An artist Q&A will be held on January 9, 2016, from 3 - 5 PM. 

In Dissolution, Ellen de Meijer’s works express a ruminative perspective from what you don’t see to what you feel everyday. De Meijer intends to capture the impact of our postmodern society on human behavior and the conflict between our basic human instincts of love, greed, fear and community, and our constant desire to progress and succeed. 

“The series Digital Divide is about all of us. The last 20 years we have experienced an enormous evolution mainly driven by technology and the digital revolution. But our human instincts have not changed, despite that our modern society often expects us to ignore these. It’s this tension that inspires my work,” says de Meijer. 

Ellen de Meijer’s paintings tend to give the viewer a unique feeling of sympathetic tension and pathos, simultaneously. Her portraits show figures of successful repute, yet vulnerable with empty gazes. Ellen de Meijer’s figures are armed with digital gadgets such as Google Glasses or iPhones, which refer to our zeitgeist of access to information and power. This proliferation of technology becomes a point of dependency while our human instincts docilely move to the background.
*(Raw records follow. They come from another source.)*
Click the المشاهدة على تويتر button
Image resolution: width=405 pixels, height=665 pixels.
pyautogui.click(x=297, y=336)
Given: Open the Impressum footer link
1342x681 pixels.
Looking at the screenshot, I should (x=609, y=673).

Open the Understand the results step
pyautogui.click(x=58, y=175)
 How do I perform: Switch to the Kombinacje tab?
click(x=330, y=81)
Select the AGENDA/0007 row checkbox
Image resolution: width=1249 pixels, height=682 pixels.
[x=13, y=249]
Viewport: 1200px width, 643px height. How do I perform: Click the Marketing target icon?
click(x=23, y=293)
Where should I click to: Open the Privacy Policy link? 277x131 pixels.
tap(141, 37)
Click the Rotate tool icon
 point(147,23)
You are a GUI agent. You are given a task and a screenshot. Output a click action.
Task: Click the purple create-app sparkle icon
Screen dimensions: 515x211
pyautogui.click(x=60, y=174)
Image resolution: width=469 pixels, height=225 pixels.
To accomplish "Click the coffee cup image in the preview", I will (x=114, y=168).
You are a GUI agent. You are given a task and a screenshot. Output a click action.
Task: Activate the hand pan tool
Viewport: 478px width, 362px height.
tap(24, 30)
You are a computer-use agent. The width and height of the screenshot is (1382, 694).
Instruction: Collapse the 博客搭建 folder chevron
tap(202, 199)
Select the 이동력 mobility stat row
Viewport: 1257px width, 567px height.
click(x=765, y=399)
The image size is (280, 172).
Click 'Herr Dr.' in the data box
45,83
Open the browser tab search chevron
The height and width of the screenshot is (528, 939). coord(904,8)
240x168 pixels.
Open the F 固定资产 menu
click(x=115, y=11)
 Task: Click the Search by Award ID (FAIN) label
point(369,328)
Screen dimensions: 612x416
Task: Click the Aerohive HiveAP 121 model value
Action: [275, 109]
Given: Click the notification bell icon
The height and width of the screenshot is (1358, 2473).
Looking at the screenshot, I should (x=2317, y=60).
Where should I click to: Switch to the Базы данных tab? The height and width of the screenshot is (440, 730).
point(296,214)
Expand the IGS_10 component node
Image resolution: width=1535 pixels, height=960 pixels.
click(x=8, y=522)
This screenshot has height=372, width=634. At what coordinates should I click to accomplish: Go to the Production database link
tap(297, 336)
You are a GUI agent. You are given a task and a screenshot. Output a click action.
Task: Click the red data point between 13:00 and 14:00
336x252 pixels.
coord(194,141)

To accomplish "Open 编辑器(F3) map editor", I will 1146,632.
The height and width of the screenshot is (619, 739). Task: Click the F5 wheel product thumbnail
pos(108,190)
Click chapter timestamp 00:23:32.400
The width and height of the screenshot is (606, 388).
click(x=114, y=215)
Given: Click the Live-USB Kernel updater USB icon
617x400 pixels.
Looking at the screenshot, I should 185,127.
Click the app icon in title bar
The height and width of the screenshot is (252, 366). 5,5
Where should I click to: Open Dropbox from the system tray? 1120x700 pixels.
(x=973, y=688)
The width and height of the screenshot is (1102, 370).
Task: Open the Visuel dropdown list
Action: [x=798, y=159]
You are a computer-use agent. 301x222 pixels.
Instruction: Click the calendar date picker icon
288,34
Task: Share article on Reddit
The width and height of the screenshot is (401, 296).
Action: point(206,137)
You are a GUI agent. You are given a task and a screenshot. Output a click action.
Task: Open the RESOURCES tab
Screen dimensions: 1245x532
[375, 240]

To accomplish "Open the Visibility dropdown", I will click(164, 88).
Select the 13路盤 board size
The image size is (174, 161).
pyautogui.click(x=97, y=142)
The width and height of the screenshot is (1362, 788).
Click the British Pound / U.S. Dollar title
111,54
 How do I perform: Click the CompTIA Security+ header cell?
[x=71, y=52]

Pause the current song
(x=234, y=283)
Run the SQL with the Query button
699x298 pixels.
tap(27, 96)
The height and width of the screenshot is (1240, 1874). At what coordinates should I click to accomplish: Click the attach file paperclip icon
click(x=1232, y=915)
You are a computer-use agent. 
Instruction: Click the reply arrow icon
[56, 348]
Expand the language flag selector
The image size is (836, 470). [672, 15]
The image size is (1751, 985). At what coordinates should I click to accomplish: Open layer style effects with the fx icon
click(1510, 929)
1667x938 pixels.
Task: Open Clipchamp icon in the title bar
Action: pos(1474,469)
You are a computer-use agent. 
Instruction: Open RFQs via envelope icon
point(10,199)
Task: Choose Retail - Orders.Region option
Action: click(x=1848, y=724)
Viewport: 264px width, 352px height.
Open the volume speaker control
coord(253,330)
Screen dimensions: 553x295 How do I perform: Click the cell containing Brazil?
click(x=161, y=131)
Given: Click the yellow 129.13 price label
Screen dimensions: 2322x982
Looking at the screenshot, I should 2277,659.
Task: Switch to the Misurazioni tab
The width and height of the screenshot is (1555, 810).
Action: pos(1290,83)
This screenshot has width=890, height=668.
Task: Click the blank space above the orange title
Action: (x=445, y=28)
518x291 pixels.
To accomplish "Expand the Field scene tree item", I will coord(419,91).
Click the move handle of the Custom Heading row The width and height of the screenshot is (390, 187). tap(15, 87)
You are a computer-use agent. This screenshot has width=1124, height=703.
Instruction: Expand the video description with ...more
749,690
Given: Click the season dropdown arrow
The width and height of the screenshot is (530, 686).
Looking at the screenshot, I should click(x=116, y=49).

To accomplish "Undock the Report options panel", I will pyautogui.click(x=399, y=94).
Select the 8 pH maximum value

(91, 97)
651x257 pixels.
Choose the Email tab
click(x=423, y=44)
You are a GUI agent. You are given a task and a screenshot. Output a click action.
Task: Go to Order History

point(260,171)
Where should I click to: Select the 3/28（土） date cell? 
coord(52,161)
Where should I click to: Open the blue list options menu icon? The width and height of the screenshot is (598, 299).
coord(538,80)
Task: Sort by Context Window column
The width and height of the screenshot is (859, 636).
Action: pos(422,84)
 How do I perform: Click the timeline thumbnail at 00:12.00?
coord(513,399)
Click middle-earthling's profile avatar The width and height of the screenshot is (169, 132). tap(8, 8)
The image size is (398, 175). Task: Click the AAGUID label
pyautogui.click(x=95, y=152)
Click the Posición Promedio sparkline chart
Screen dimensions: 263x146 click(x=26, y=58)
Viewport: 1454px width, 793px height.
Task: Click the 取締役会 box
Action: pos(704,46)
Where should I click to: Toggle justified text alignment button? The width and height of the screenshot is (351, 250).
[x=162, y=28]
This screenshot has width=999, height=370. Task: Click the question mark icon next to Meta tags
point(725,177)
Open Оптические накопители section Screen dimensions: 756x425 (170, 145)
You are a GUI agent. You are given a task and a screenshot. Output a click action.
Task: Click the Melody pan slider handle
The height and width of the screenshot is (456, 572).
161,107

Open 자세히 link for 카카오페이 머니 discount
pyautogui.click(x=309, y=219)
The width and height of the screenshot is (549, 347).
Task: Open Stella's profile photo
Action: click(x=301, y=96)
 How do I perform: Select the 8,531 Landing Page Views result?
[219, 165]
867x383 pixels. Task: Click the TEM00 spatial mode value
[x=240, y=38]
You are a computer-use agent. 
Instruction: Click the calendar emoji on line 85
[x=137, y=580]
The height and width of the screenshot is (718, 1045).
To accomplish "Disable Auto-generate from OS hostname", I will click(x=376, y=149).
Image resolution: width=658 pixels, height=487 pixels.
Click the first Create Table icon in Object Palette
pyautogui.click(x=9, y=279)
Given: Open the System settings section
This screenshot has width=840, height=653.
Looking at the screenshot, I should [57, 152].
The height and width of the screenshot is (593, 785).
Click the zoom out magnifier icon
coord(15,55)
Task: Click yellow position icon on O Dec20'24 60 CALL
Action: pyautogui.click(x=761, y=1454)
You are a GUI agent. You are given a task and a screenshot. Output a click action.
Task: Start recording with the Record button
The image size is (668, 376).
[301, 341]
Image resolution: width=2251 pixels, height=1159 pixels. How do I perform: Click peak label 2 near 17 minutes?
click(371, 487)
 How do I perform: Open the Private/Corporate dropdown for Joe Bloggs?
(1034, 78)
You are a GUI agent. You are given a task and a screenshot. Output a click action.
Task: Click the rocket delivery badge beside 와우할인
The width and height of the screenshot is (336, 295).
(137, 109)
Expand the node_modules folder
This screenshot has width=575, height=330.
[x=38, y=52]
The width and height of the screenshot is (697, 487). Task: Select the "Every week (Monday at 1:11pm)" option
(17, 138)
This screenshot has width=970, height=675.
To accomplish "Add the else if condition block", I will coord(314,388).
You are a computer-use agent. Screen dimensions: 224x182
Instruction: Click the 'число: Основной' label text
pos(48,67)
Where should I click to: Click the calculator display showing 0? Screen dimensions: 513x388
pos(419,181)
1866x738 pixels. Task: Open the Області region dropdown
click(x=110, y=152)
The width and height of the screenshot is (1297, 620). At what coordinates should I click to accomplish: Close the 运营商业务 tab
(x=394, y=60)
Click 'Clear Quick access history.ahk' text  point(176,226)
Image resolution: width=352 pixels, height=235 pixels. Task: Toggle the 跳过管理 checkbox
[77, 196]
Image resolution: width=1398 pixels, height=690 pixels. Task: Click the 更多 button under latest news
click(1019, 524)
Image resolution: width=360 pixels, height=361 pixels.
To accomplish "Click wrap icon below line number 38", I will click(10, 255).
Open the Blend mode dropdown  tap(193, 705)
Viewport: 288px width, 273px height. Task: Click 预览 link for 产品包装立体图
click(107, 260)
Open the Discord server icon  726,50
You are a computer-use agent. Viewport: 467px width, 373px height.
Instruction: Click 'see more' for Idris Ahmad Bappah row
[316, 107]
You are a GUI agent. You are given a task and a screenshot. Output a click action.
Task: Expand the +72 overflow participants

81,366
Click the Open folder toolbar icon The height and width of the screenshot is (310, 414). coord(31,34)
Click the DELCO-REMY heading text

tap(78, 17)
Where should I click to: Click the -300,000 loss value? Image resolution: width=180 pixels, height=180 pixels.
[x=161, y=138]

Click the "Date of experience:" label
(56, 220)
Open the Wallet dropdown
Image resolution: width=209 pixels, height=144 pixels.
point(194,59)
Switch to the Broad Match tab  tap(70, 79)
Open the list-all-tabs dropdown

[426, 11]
Often her figures are portrayed with small, bizarre objects or wearing rubber cleaning gloves that are symbolic of a societal obsession with sterilization and unattainable perfection and allude to the subtle physical boundaries we employ that enable the disconnect mimicked in our duplicitous relationship with advancing technologies. 

Ellen de Meijer (b. 1955) is known in Europe for her fine technique and level of detail in her work. She studied at the Academy of Fine Arts in Tilburg (the Netherlands) and owned an appraised art school in the Netherlands for many years. Various European art collectors, such as the Dutch art collection of the Van den Broek Foundation, hold de Meijer’s work.